YOUR OBJECTIVE:
Your copy of the listing should be exact and should contain no pictures.

[[ EXERCISE MATERIALS, beginning ]]

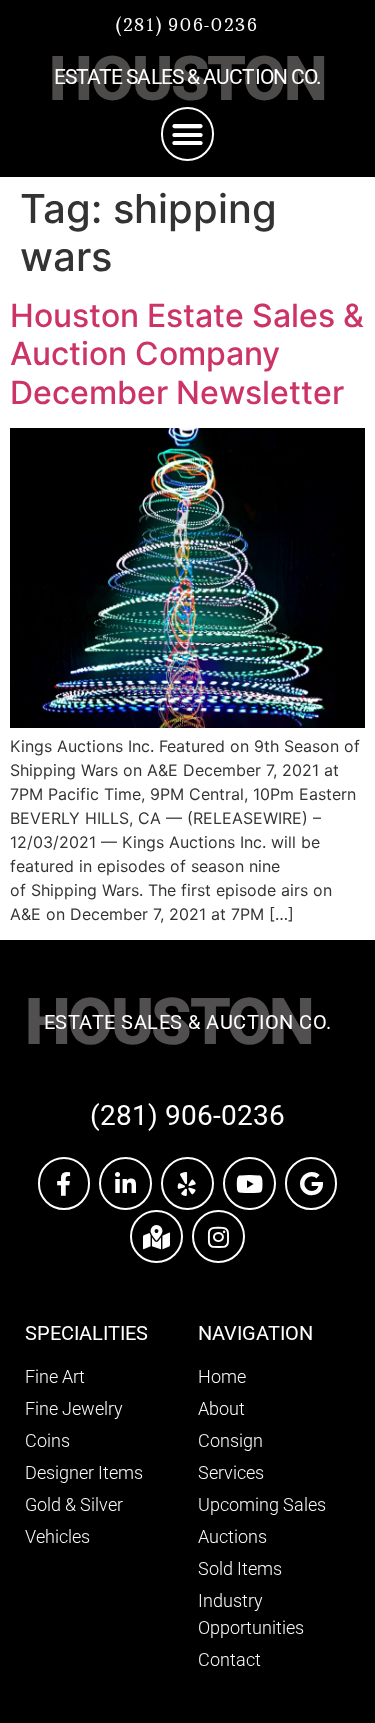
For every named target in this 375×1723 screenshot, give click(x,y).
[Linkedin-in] (125, 1183)
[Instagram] (218, 1236)
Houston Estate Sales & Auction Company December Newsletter (187, 354)
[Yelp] (187, 1183)
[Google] (311, 1183)
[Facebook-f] (64, 1183)
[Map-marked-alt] (156, 1236)
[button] (188, 134)
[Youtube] (249, 1183)
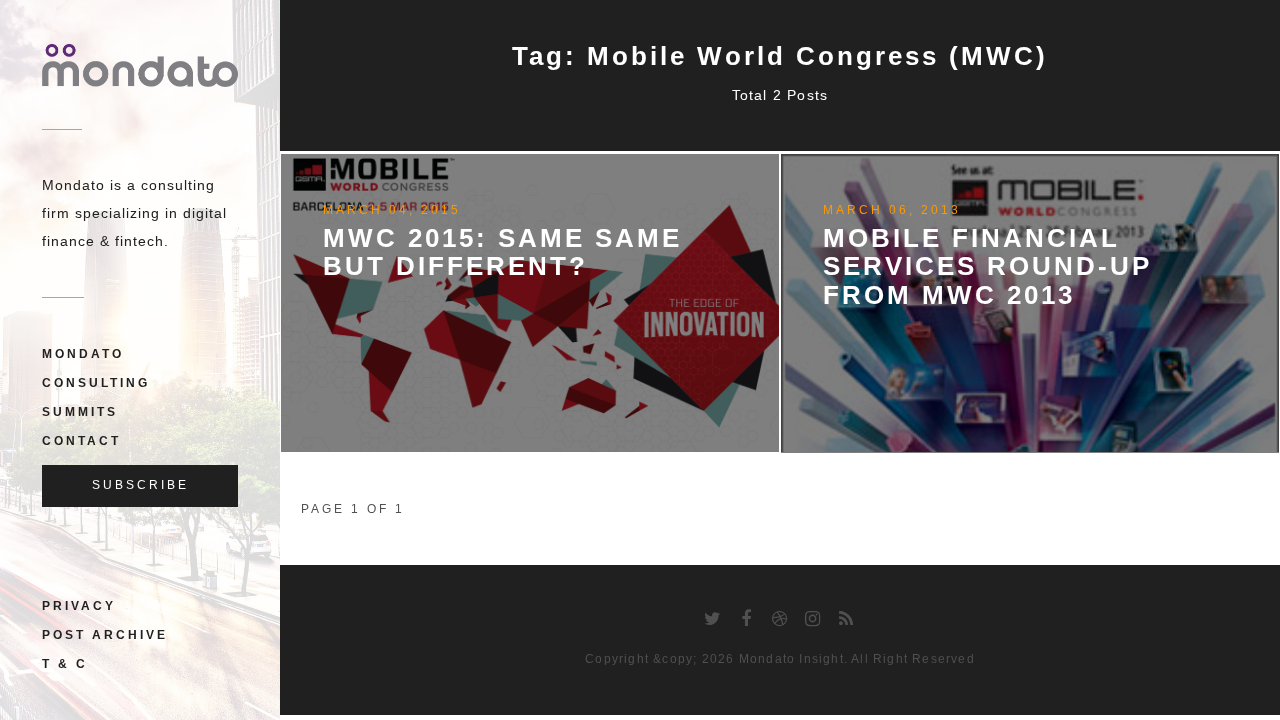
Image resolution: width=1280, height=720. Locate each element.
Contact (81, 441)
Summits (80, 412)
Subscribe (140, 485)
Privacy (79, 606)
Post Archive (105, 635)
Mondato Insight (791, 659)
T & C (65, 664)
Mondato (83, 354)
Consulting (96, 383)
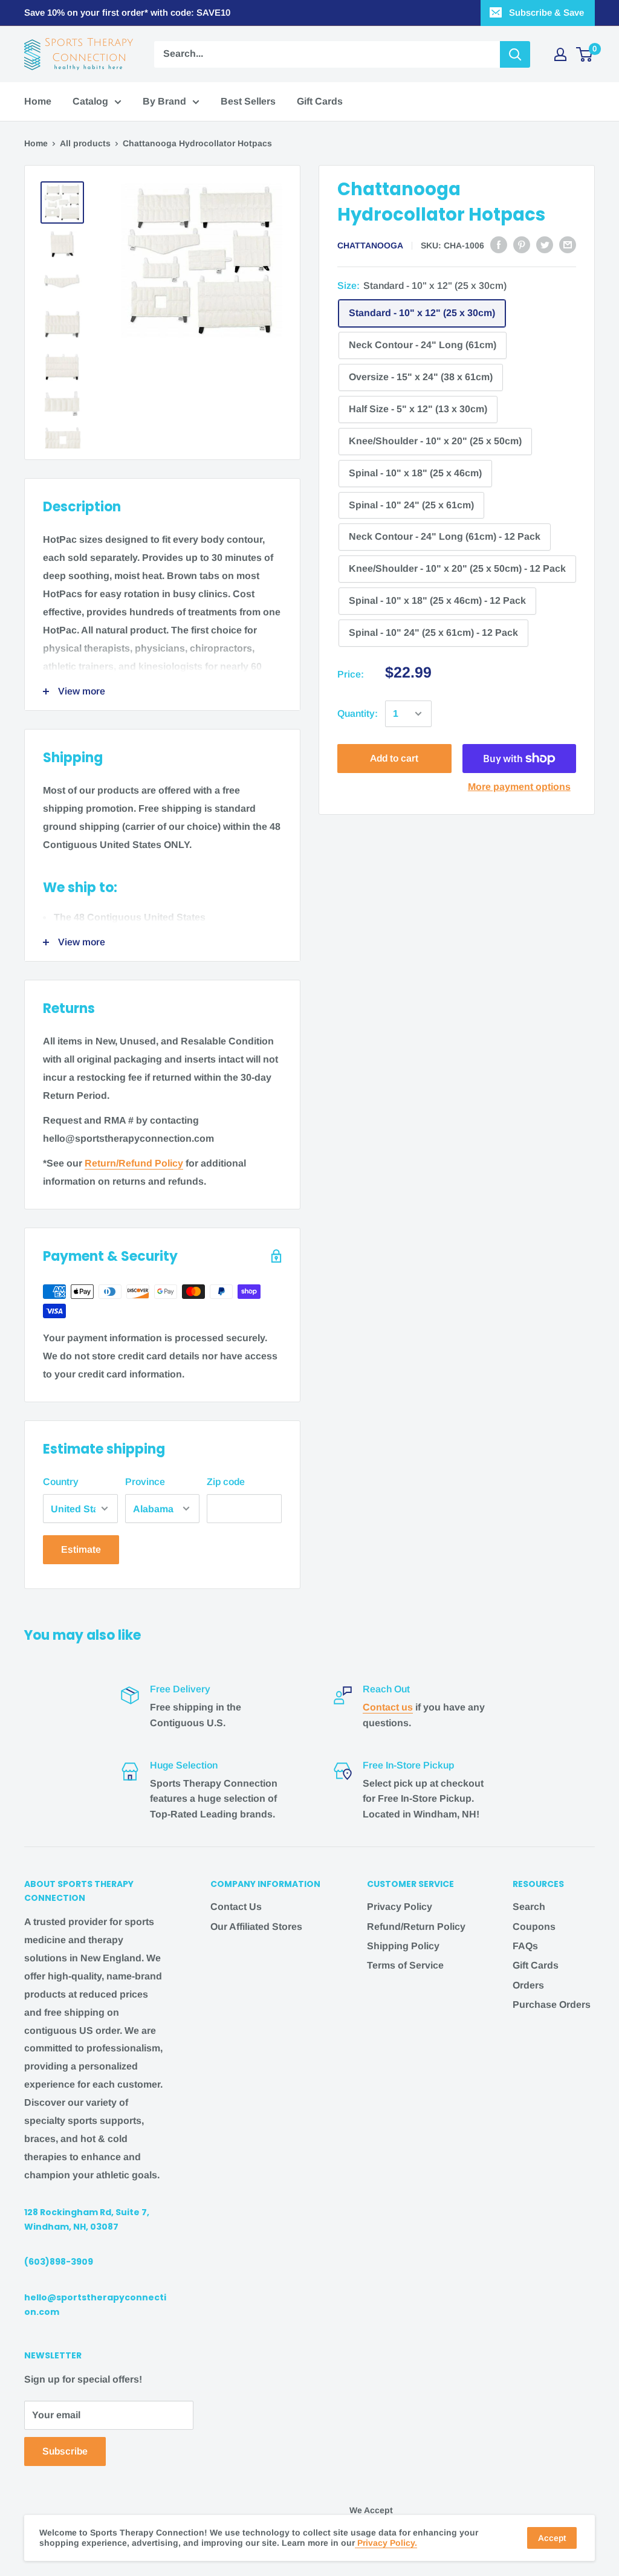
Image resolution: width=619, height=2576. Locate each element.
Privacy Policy (399, 1906)
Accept (552, 2538)
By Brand (164, 101)
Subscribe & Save (546, 12)
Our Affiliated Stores (256, 1926)
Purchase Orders (552, 2004)
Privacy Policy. (386, 2543)
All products (85, 143)
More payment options (519, 787)
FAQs (525, 1946)
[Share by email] (567, 244)
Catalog (90, 101)
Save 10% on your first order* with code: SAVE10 (127, 12)
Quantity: (357, 713)
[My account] (560, 54)
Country (61, 1482)
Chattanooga (370, 245)
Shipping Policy (403, 1946)
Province (145, 1482)
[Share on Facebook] (498, 244)
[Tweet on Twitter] (544, 244)
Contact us (388, 1707)
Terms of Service (405, 1965)
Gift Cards (320, 101)
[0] (584, 54)
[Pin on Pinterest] (521, 244)
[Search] (515, 54)
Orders (528, 1985)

[[ EXERCISE MATERIALS, end ]]

RESPONSE TO THIS EXERCISE:
For every named target in this 375×1723 screenshot, give click(x,y).
[Linkedin-in] (125, 1183)
[Instagram] (218, 1236)
Houston Estate Sales & Auction Company December Newsletter (187, 354)
[Yelp] (187, 1183)
[Google] (311, 1183)
[Facebook-f] (64, 1183)
[Map-marked-alt] (156, 1236)
[button] (188, 134)
[Youtube] (249, 1183)
Image resolution: width=1280, height=720. Locate each element.
Contact (81, 441)
Summits (80, 412)
Subscribe (140, 485)
Privacy (79, 606)
Post Archive (105, 635)
Mondato Insight (791, 659)
T & C (65, 664)
Mondato (83, 354)
Consulting (96, 383)
Image resolution: width=619, height=2576. Locate each element.
Privacy Policy (399, 1906)
Accept (552, 2538)
By Brand (164, 101)
Subscribe & Save (546, 12)
Our Affiliated Stores (256, 1926)
Purchase Orders (552, 2004)
Privacy Policy. (386, 2543)
All products (85, 143)
More payment options (519, 787)
FAQs (525, 1946)
[Share by email] (567, 244)
Catalog (90, 101)
Save 10% on your first order* with code: SAVE10 (127, 12)
Quantity: (357, 713)
[My account] (560, 54)
Country (61, 1482)
Chattanooga (370, 245)
Shipping Policy (403, 1946)
Province (145, 1482)
[Share on Facebook] (498, 244)
[Tweet on Twitter] (544, 244)
Contact us (388, 1707)
Terms of Service (405, 1965)
Gift Cards (320, 101)
[0] (584, 54)
[Pin on Pinterest] (521, 244)
[Search] (515, 54)
Orders (528, 1985)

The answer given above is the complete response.